- Genre: Teen drama
- Written by: Kittu Vissapragada (Dialogues)
- Directed by: Mallik Ram
- Starring: Harshith Malgireddy Payal Radhakrishna Nikhil Devadula Snehal Kamat
- Voices of: Sai Swetha Vikaramaditya Kadiyala
- Composer: Naren RK Siddartha
- Country of origin: India
- Original language: Telugu
- No. of seasons: 1
- No. of episodes: 5

Production
- Executive producers: Shreyash Pandey SN Swamy
- Producers: Anurabh Kumar Kolla Praveena
- Cinematography: Monish Bhupathiraju
- Editor: Vinay
- Running time: 22 minutes
- Production companies: The Viral Fever Kolla Entertainments

Original release
- Network: Aha
- Release: 20 August 2021

= Tharagathi Gadhi Daati =

Indian web series

Tharagathi Gadhi Daati is an Indian Telugu-language teen drama streaming series directed by Mallik Ram.

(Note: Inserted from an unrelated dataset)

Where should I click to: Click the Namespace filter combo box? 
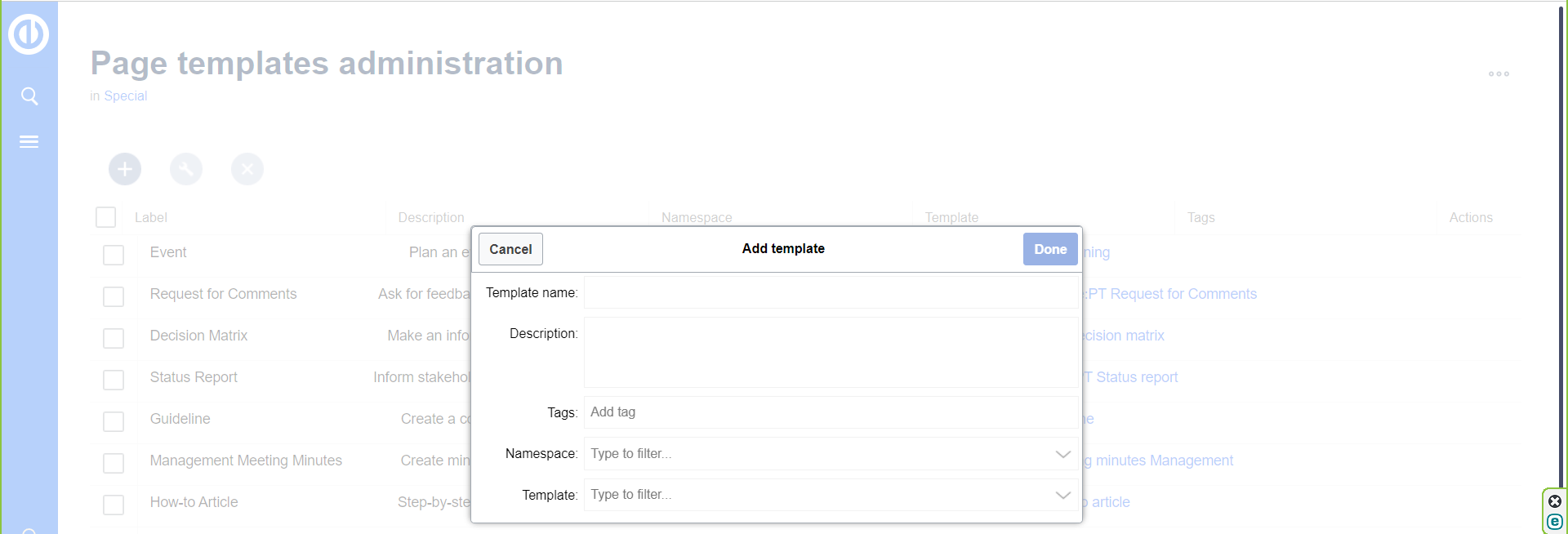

A remake of The Viral Fever's Hindi-language web series Flames, the series is produced by Anurabh Kumar and has an ensemble cast of Harshith Malgireddy, Payal Radhakrishna, Nikhil Devadula and Snehal Kamat. First season of the series was premiered on 20 August 2021 on Aha. The title of the web series is inspired from the song of the same name from the soundtrack album of the 2020 film Colour Photo.

== Cast ==

- Harshith Reddy as Krishna "Kittu"
- Payal Radhakrishna as Jasmine Rao
- Nikhil Devadula as Ravi
- Snehal Kamat as Madhu
- Vasu Inturi as father of Ravi
- Ramana Bhargav as father of Krishna
- Bindu Chandramouli as mother of Krishna
- Ashwath
- Mahendar
- Jayavani
- Laxmikala
- Sujatha
- Swapnika

== Episodes ==

| No. | Title | Directed by | Written by | Original release date |
|---|---|---|---|---|
| 1 | "Oh Cheliya Naa Priya Sakhiya" | Mallik Ram | TVF | 20 August 2021 |
| 2 | "Eenade Edho Ayyindhi" | Mallik Ram | TVF | 20 August 2021 |
| 3 | "Prema Entha Madhuram" | Mallik Ram | TVF | 20 August 2021 |
| 4 | "Priyuralu Antha Khatinam" | Mallik Ram | TVF | 20 August 2021 |
| 5 | "Nuvvakada Nenikkada" | Mallik Ram | TVF | 20 August 2021 |

== Soundtrack ==

Telugu (OST)
| No. | Title | Lyrics | Singer(s) | Length |
|---|---|---|---|---|
| 1. | "Tharagathi Gadhi Daati" | Srirag Vadlakonda | Krishna Tejasvi | 2:30 |
| Total length: |  |  |  | 2:30 |

== Reception ==
Thadhagath Pathi of The Times of India praised the narration and added that "The way Mallik connects a mathematical equation to life is hilarious and relatable. And that’s where all the logic lies!" Pinkvilla gave a rating of 2.5 out of 5. The critic wrote that "While the writing tries to bring out the insecurities of its characters, it doesn't quite rise above stock scenes. A beach date here, a cinema outing there. The treatment is also Gautham Menon-esque in the sense that Kittu is floored by Jasmine's beauty like a typical Menon hero."

Film Companion's Sankeertana Varma cited it as "a teenage romance with all the trappings of the genre, but none of the rewards". Rajitha Chanti of TV9 Telugu called it a "feel good love story".